Problem statement →
When you reach the line that contains "Task: Open the File menu" below, transcribe it and each line after it word for word to the end of the records, omitting pictures.
━━━━
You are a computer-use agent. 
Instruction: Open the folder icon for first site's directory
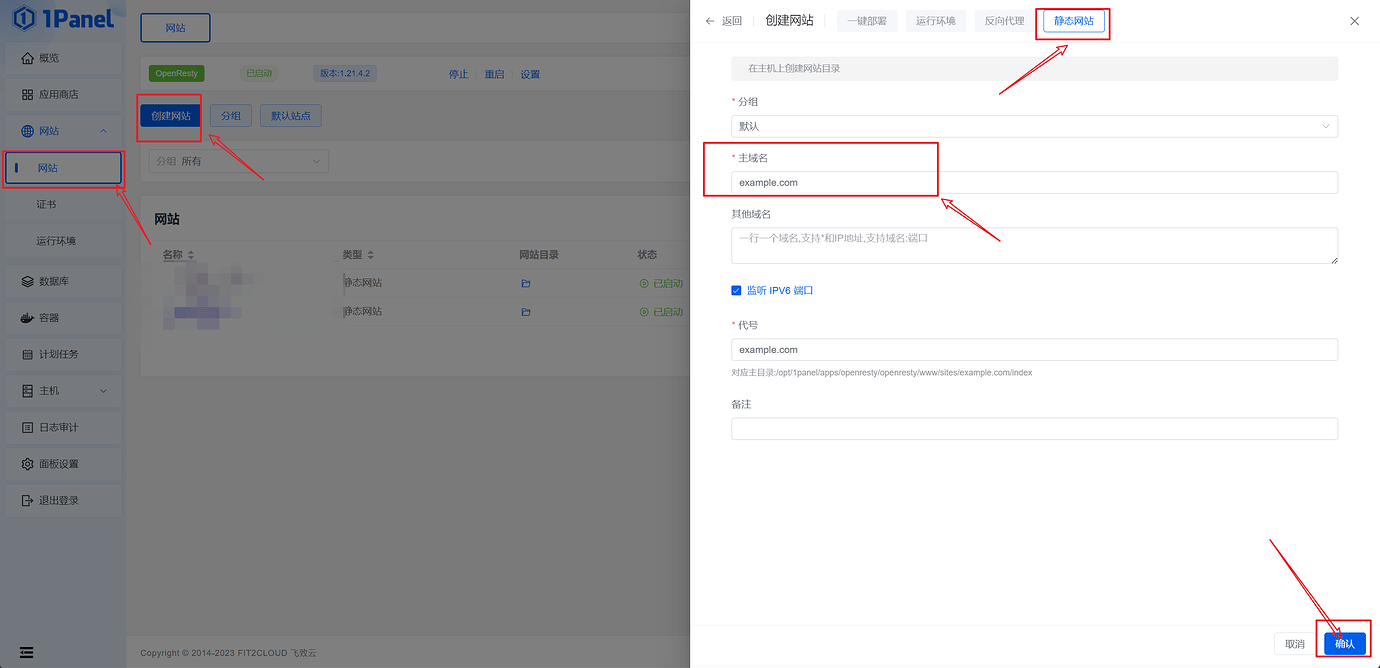pyautogui.click(x=525, y=282)
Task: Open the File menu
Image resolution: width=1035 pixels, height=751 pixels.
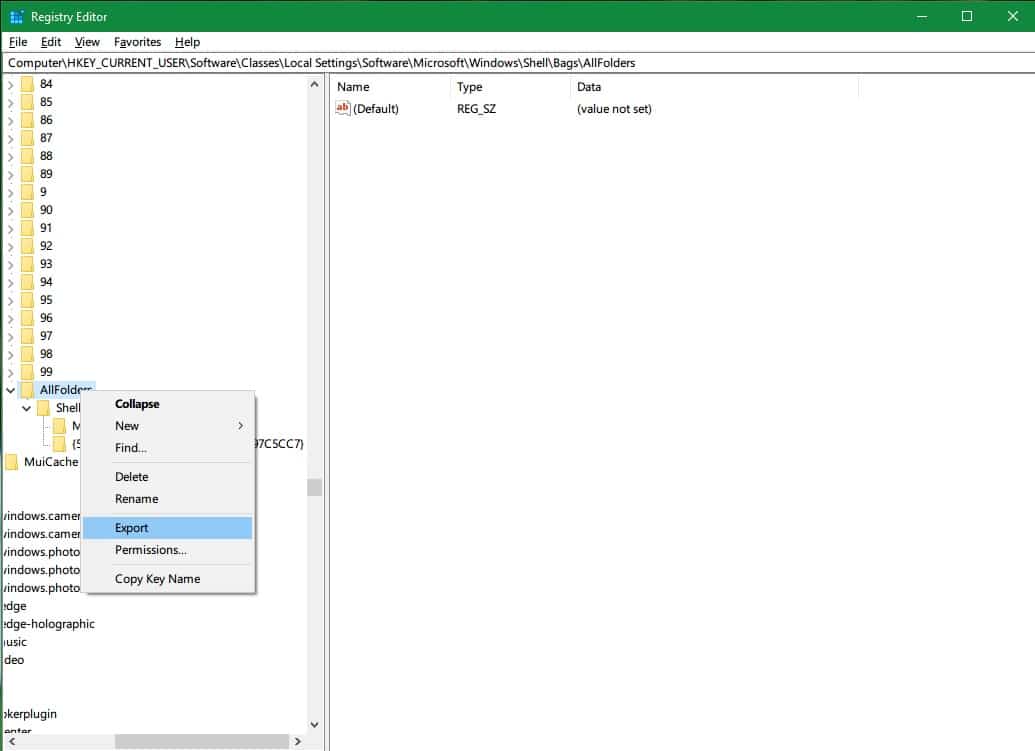Action: (x=17, y=42)
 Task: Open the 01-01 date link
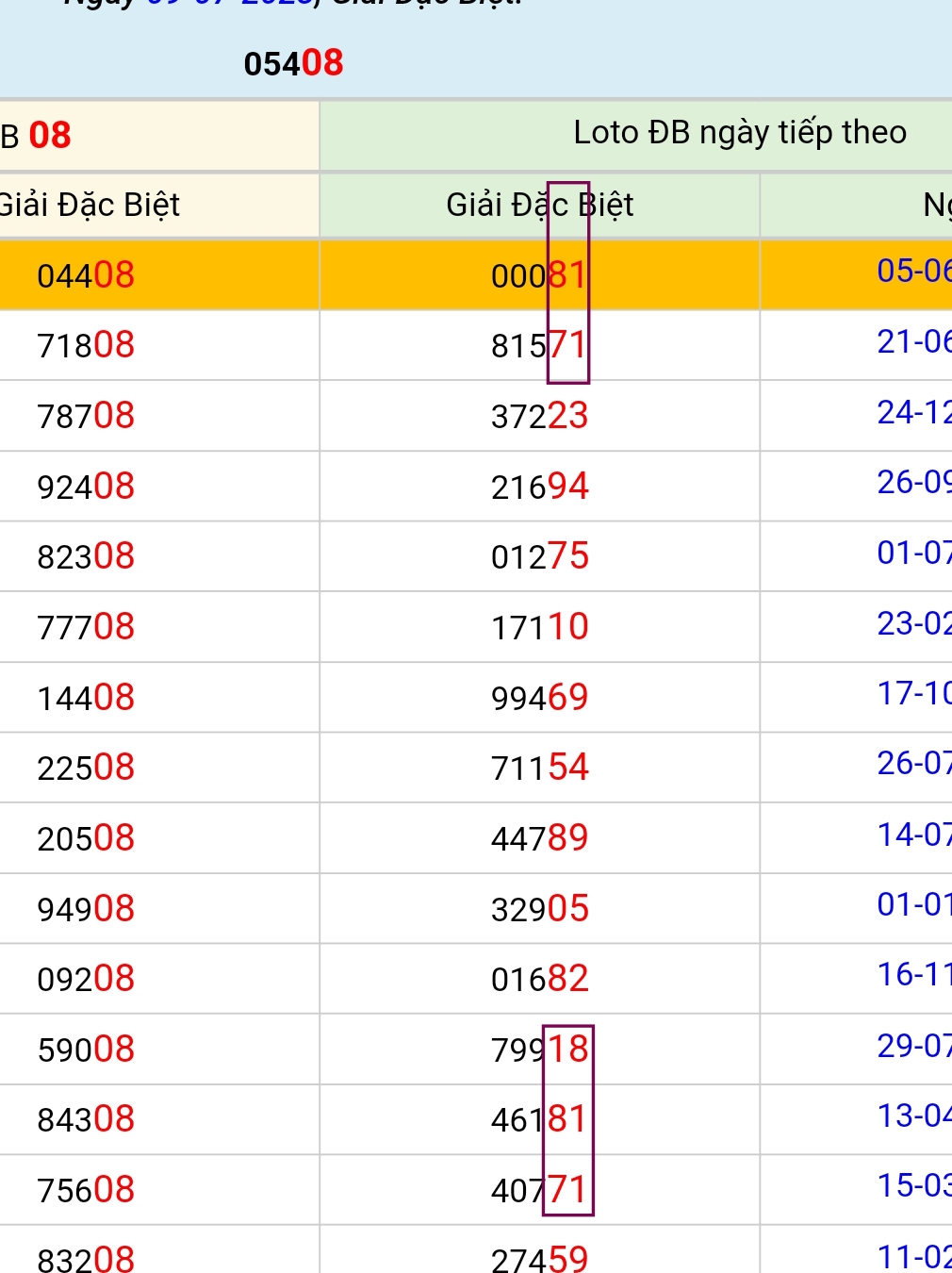pyautogui.click(x=913, y=905)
━━━━
Answer section →
Task: Open the File menu
Image resolution: width=1035 pixels, height=751 pixels.
Action: (x=17, y=42)
 Task: Open the 01-01 date link
pyautogui.click(x=913, y=905)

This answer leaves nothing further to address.